= PROBLEM TO WORK ON =
Every record below should be printed exactly as it appears.

= DATA PROVIDED =
------------------------------------------------------------
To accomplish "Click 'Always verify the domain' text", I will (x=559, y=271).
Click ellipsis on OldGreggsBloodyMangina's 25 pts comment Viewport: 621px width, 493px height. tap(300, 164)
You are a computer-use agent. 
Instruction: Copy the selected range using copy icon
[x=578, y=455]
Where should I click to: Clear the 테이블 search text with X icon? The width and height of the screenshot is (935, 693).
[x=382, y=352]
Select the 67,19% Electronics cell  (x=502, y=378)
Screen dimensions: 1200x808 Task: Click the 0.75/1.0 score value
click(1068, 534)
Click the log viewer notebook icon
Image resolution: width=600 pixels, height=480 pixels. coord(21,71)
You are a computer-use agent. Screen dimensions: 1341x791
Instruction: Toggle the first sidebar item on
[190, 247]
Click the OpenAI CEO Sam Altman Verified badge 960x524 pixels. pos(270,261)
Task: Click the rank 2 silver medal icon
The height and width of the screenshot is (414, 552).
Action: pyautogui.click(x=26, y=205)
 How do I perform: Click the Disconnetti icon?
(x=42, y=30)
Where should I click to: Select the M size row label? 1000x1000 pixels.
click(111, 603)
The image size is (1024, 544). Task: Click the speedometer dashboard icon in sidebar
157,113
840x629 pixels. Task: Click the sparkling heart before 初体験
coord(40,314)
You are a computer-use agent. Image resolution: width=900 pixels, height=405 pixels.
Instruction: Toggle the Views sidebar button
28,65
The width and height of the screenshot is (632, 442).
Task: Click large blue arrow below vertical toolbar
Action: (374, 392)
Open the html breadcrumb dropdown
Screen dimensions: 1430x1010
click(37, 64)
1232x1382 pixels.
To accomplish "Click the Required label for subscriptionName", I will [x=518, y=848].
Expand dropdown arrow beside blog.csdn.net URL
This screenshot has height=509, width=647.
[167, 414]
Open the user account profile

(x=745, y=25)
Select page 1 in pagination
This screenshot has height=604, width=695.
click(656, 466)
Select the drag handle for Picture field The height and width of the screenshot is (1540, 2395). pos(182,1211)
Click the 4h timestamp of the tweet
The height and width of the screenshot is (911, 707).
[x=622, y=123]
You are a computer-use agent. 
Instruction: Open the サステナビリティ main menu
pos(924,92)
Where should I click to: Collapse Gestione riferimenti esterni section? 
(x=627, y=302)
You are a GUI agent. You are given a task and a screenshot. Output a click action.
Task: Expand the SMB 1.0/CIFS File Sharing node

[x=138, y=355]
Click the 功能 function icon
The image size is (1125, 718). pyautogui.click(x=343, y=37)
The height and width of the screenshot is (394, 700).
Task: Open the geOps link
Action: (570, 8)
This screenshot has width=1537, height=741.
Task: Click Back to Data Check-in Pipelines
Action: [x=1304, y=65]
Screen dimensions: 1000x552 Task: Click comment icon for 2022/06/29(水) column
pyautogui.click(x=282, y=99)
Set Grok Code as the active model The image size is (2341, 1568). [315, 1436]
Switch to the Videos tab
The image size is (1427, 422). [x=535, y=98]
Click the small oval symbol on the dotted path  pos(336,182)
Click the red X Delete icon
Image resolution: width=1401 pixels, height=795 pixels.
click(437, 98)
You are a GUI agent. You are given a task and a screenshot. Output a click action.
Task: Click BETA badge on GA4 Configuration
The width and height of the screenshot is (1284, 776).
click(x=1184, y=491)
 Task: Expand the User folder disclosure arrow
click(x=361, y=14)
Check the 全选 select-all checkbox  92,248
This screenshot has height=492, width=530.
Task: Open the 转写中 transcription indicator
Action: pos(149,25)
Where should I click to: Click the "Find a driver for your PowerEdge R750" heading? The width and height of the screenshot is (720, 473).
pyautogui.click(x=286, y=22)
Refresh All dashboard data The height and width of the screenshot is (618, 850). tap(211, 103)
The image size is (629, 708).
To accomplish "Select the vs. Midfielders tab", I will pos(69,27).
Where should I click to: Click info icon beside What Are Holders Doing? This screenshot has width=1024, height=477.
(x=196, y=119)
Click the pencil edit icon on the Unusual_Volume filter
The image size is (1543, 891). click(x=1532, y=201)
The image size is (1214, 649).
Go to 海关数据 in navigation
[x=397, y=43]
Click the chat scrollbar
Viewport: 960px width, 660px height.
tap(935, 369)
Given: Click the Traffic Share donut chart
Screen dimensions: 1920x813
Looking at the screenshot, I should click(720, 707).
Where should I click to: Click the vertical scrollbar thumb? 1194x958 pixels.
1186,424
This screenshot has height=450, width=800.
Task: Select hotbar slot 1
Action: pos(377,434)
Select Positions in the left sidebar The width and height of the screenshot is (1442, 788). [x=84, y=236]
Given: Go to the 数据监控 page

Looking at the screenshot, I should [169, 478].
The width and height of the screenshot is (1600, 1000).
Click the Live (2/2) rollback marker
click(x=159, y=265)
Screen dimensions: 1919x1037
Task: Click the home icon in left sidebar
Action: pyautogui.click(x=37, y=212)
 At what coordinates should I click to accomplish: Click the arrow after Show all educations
------------------------------------------------------------
= TASK RESPONSE =
To accomplish "Click 'Always verify the domain' text", I will (x=559, y=271).
Click ellipsis on OldGreggsBloodyMangina's 25 pts comment Viewport: 621px width, 493px height. tap(300, 164)
You are a computer-use agent. 
Instruction: Copy the selected range using copy icon
[x=578, y=455]
Where should I click to: Clear the 테이블 search text with X icon? The width and height of the screenshot is (935, 693).
[x=382, y=352]
Select the 67,19% Electronics cell  (x=502, y=378)
Screen dimensions: 1200x808 Task: Click the 0.75/1.0 score value
click(1068, 534)
Click the log viewer notebook icon
Image resolution: width=600 pixels, height=480 pixels. coord(21,71)
You are a computer-use agent. Screen dimensions: 1341x791
Instruction: Toggle the first sidebar item on
[190, 247]
Click the OpenAI CEO Sam Altman Verified badge 960x524 pixels. pos(270,261)
Task: Click the rank 2 silver medal icon
The height and width of the screenshot is (414, 552).
Action: pyautogui.click(x=26, y=205)
 How do I perform: Click the Disconnetti icon?
(x=42, y=30)
Where should I click to: Select the M size row label? 1000x1000 pixels.
click(111, 603)
The image size is (1024, 544). Task: Click the speedometer dashboard icon in sidebar
157,113
840x629 pixels. Task: Click the sparkling heart before 初体験
coord(40,314)
You are a computer-use agent. Image resolution: width=900 pixels, height=405 pixels.
Instruction: Toggle the Views sidebar button
28,65
The width and height of the screenshot is (632, 442).
Task: Click large blue arrow below vertical toolbar
Action: (374, 392)
Open the html breadcrumb dropdown
Screen dimensions: 1430x1010
click(37, 64)
1232x1382 pixels.
To accomplish "Click the Required label for subscriptionName", I will [x=518, y=848].
Expand dropdown arrow beside blog.csdn.net URL
This screenshot has height=509, width=647.
[167, 414]
Open the user account profile

(x=745, y=25)
Select page 1 in pagination
This screenshot has height=604, width=695.
click(656, 466)
Select the drag handle for Picture field The height and width of the screenshot is (1540, 2395). pos(182,1211)
Click the 4h timestamp of the tweet
The height and width of the screenshot is (911, 707).
[x=622, y=123]
You are a computer-use agent. 
Instruction: Open the サステナビリティ main menu
pos(924,92)
Where should I click to: Collapse Gestione riferimenti esterni section? 
(x=627, y=302)
You are a GUI agent. You are given a task and a screenshot. Output a click action.
Task: Expand the SMB 1.0/CIFS File Sharing node

[x=138, y=355]
Click the 功能 function icon
The image size is (1125, 718). pyautogui.click(x=343, y=37)
The height and width of the screenshot is (394, 700).
Task: Open the geOps link
Action: (570, 8)
This screenshot has width=1537, height=741.
Task: Click Back to Data Check-in Pipelines
Action: [x=1304, y=65]
Screen dimensions: 1000x552 Task: Click comment icon for 2022/06/29(水) column
pyautogui.click(x=282, y=99)
Set Grok Code as the active model The image size is (2341, 1568). [315, 1436]
Switch to the Videos tab
The image size is (1427, 422). [x=535, y=98]
Click the small oval symbol on the dotted path  pos(336,182)
Click the red X Delete icon
Image resolution: width=1401 pixels, height=795 pixels.
click(437, 98)
You are a GUI agent. You are given a task and a screenshot. Output a click action.
Task: Click BETA badge on GA4 Configuration
The width and height of the screenshot is (1284, 776).
click(x=1184, y=491)
 Task: Expand the User folder disclosure arrow
click(x=361, y=14)
Check the 全选 select-all checkbox  92,248
This screenshot has height=492, width=530.
Task: Open the 转写中 transcription indicator
Action: pos(149,25)
Where should I click to: Click the "Find a driver for your PowerEdge R750" heading? The width and height of the screenshot is (720, 473).
pyautogui.click(x=286, y=22)
Refresh All dashboard data The height and width of the screenshot is (618, 850). tap(211, 103)
The image size is (629, 708).
To accomplish "Select the vs. Midfielders tab", I will pos(69,27).
Where should I click to: Click info icon beside What Are Holders Doing? This screenshot has width=1024, height=477.
(x=196, y=119)
Click the pencil edit icon on the Unusual_Volume filter
The image size is (1543, 891). click(x=1532, y=201)
The image size is (1214, 649).
Go to 海关数据 in navigation
[x=397, y=43]
Click the chat scrollbar
Viewport: 960px width, 660px height.
tap(935, 369)
Given: Click the Traffic Share donut chart
Screen dimensions: 1920x813
Looking at the screenshot, I should click(720, 707).
Where should I click to: Click the vertical scrollbar thumb? 1194x958 pixels.
1186,424
This screenshot has height=450, width=800.
Task: Select hotbar slot 1
Action: pos(377,434)
Select Positions in the left sidebar The width and height of the screenshot is (1442, 788). [x=84, y=236]
Given: Go to the 数据监控 page

Looking at the screenshot, I should [169, 478].
The width and height of the screenshot is (1600, 1000).
Click the Live (2/2) rollback marker
click(x=159, y=265)
Screen dimensions: 1919x1037
Task: Click the home icon in left sidebar
Action: pyautogui.click(x=37, y=212)
 At what coordinates should I click to accomplish: Click the arrow after Show all educations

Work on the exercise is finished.